Lack of Medicaid expansion results in high number of excessive deaths in Texas
A recent study finds that there have been a total of 730 excessive deaths in Texas as a result of a lack of Medicaid expansion.
A new University of Michigan study on the correlation between statewide mortality rates and the expansion of Medicaid coverage reports that the expansion of the ACA has saved lives in some states. The report looks at individual states to determine the impact Medicaid expansion, or lack thereof, and reports the number of deaths averted, or the number of annual excessive deaths.
“The study on the relationship between Medicaid enrollment and mortality finds a 0.13 percentage point decline in annual mortality, a 9.3% reduction over the sample mean, associated with Medicaid expansion.
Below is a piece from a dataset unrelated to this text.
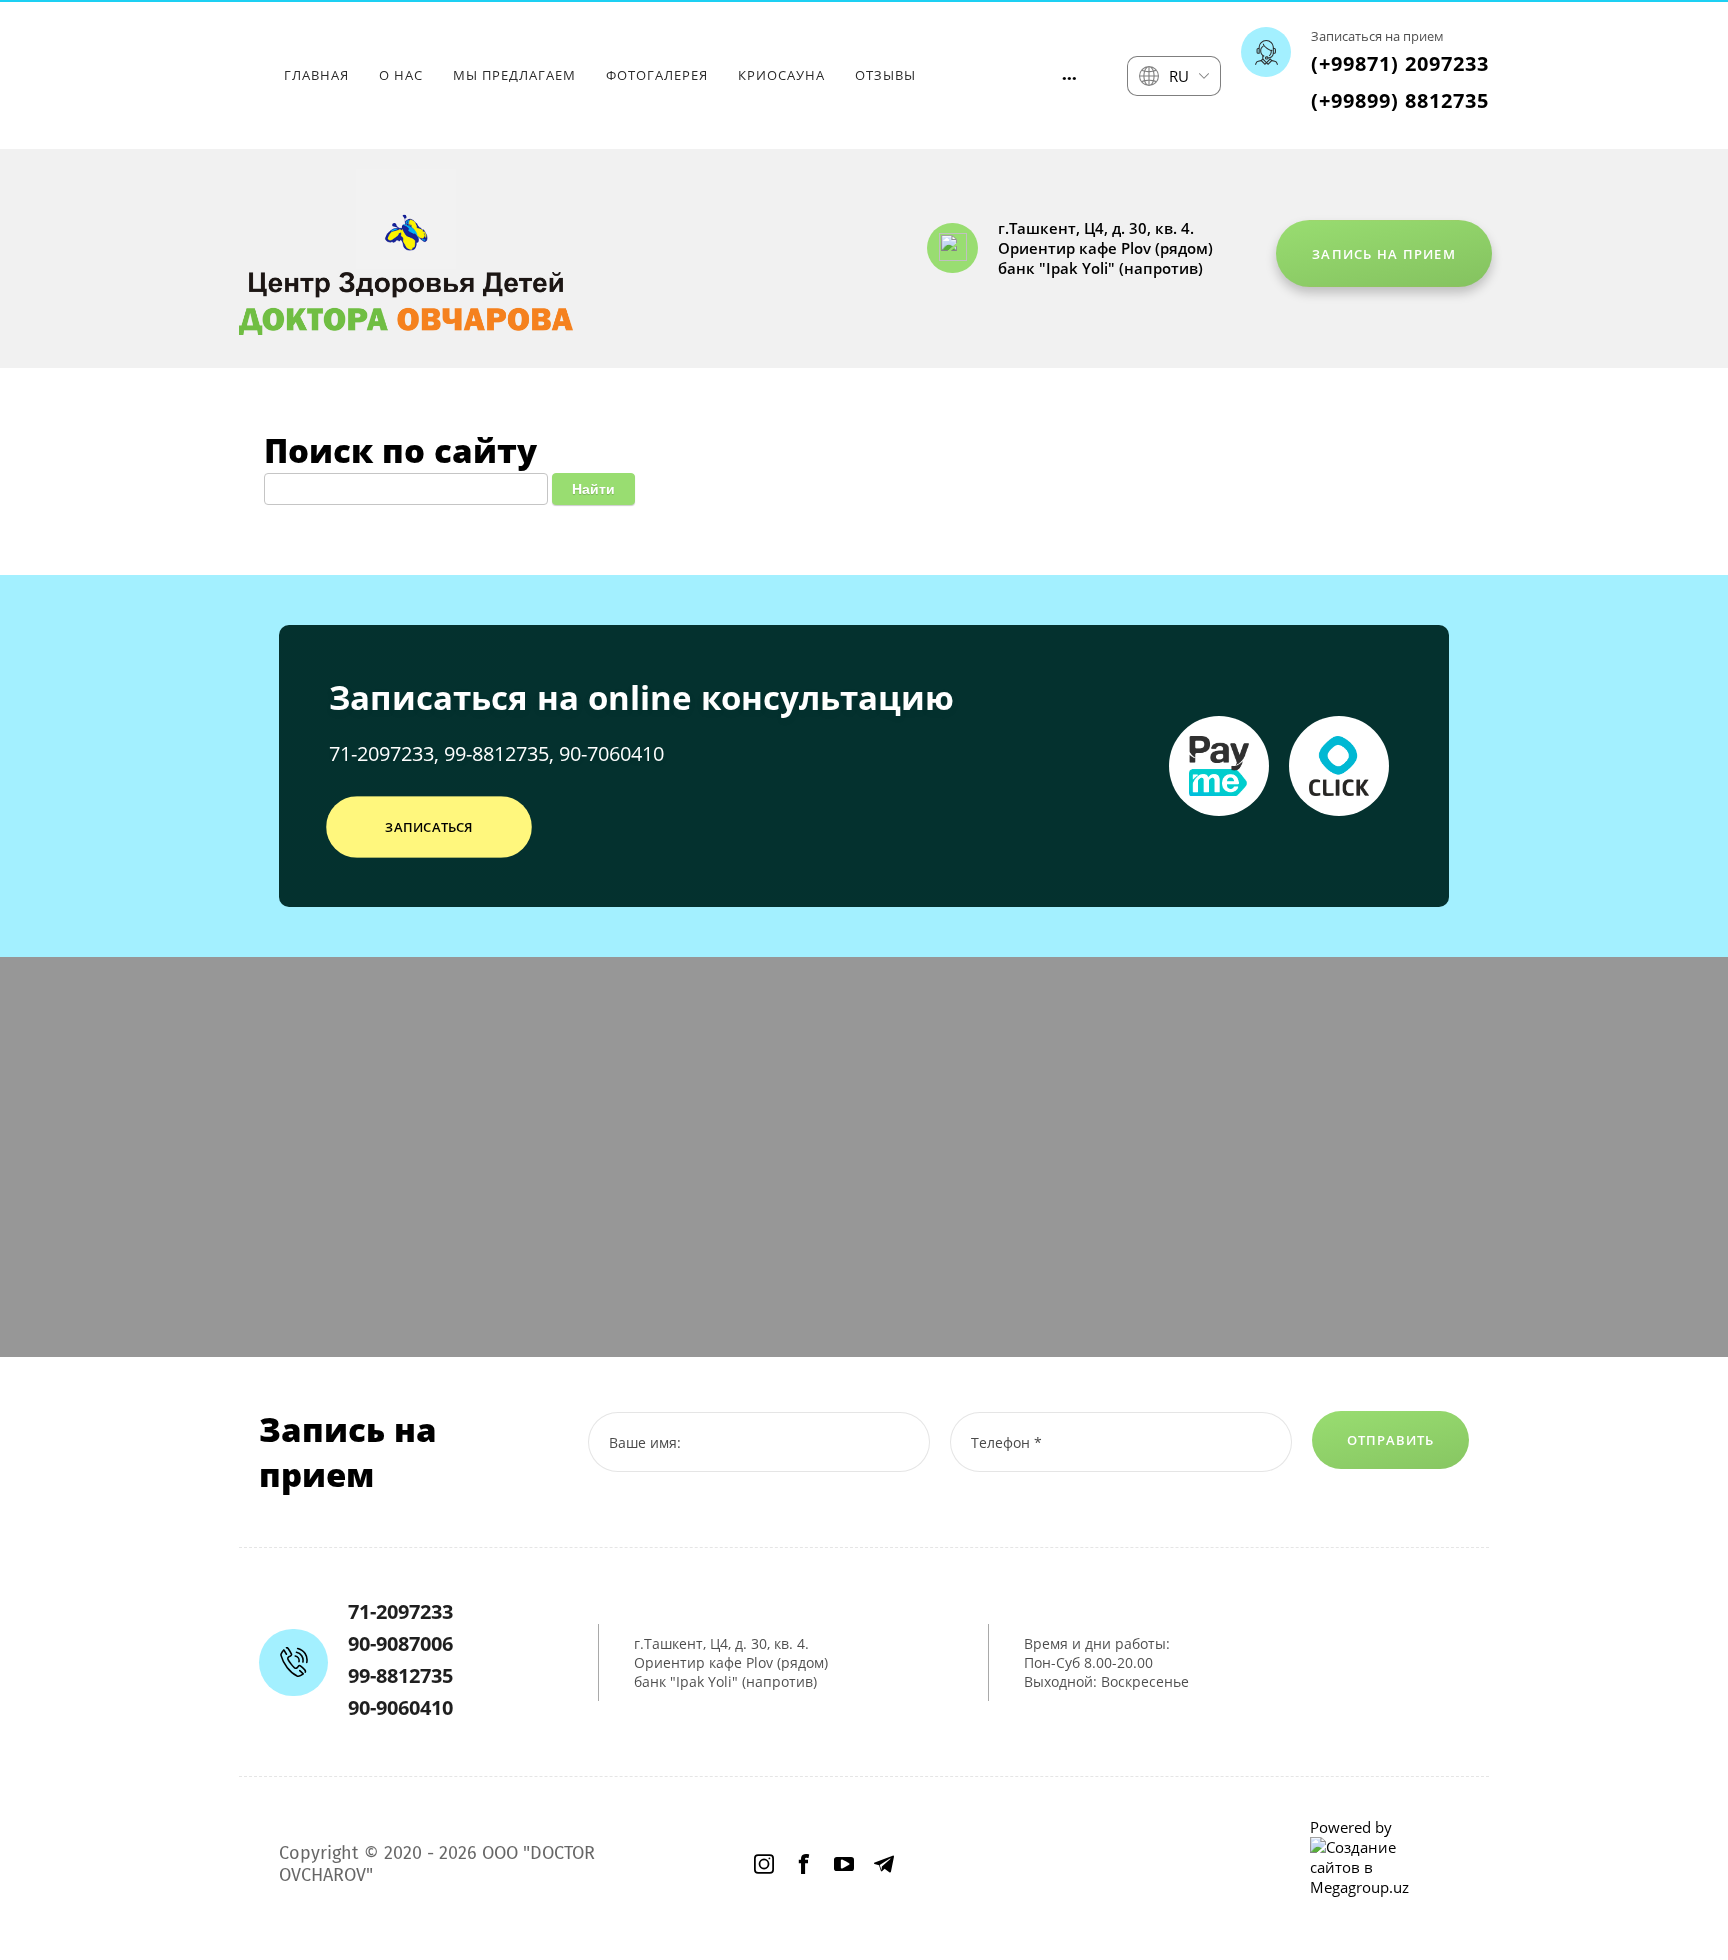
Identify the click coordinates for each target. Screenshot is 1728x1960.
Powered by (1351, 1827)
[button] (1383, 253)
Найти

The effect is driven by a reduction in disease-related deaths and grows over time,” the report finds.
In 2014 when the ACA expanded eligibility to all families up to 138% FPL, 29 states chose to expand coverage over the next couple of years. Texas, among 16 other states chose not to expand Medicaid coverage and has yet to do so.
Overall, the study suggests that 15,600 lives have been saved nationwide as a result of the expansion of Medicaid. The study suggests that the number of lives saved is due to the fact that expansion of Medicaid increased utilization of health care services overall, including a number of early detection services. In Texas, however, 730 have been lost as a result of lack of expansion in the state.
Texas is the most uninsured state in the nation. 4.5 millions Texans do not have any form of health insurance, and more than 600,000 of those are children.
California, Ohio and Illinois have the highest number of deaths averted as a result of expansion, while Texas, Florida and North Carolina have some of the highest rates of excessive deaths from lack of expansion.